I would completely agree with R1 that your theorising on the effects of multisensory cues is a bit confusing and so are the predictions derived from your theorising. I would suggest specifying what underlying process is assumed in your situation and what process model is assumed (or could be adopted) to predict performance effects on reaction time and accuracy. At present, you are debating general processes related to multisensory processing but it seems to fit not exactly to what your are examining empirically.

(-2-) downward-sloping SOA function

More specifically, it seems you are predicting a downward-sloping foreperiod function (the variable foreperiod effect, see doi:10.1037/xhp0000561; doi:10.1016/j.actpsy.2008.08.005), which you attribute to mechanisms of inhibition of return, which is incorrect in the present situation.
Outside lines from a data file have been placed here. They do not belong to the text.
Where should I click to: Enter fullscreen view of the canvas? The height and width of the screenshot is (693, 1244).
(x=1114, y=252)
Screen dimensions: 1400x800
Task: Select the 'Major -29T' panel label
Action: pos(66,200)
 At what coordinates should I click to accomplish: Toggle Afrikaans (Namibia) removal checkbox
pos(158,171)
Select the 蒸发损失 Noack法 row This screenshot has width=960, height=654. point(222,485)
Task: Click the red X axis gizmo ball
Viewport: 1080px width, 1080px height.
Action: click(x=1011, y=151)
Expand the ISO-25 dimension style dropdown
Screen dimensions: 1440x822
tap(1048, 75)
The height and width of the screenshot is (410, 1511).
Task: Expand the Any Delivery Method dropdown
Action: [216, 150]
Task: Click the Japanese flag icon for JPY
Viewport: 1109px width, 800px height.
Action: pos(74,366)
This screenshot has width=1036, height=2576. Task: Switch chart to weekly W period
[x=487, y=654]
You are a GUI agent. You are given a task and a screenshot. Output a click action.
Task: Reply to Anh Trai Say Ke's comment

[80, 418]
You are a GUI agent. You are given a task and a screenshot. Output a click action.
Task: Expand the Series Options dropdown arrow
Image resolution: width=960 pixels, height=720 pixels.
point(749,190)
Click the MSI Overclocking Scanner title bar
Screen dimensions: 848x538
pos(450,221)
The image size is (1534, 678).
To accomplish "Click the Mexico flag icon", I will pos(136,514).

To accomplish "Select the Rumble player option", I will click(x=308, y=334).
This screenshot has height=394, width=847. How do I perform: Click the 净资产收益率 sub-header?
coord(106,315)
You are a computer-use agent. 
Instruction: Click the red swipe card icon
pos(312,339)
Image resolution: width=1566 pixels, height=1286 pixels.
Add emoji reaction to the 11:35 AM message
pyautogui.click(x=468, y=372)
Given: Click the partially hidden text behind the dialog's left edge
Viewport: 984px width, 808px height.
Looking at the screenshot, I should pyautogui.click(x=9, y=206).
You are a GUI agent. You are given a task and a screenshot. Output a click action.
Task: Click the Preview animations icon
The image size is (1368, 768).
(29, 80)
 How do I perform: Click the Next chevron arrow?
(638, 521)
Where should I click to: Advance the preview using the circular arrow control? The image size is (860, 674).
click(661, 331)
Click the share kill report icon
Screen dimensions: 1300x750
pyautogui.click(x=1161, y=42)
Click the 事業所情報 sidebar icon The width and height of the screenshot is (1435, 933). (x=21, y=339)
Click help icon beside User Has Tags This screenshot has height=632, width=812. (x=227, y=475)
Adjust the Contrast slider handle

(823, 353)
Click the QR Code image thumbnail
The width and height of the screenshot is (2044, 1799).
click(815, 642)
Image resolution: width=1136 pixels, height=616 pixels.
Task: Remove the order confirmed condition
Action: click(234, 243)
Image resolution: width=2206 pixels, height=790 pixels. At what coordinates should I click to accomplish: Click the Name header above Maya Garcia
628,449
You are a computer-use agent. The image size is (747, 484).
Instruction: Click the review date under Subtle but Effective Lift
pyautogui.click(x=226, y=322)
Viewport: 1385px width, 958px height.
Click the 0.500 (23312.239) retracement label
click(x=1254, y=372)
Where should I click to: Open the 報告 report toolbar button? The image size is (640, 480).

I suggest reconsidering your theorising in the revised version of the manuscript.

(-3-) inhibition of return

The theorising on inhibition of return (IOR) is incorrect throughout the manuscript. Note that IOR is not an effect related to long intervals per se. Inhibition of return refers to the the way organisms gather information from visual systems by looking. For example, in a saccadic walk during the perception of a visual scene, the information processing system tends "not" to jump back to a previous saccadic point because it would prevent the system from gathering the information efficiently. It makes no sense to confuse the foreperiod effect with IOR.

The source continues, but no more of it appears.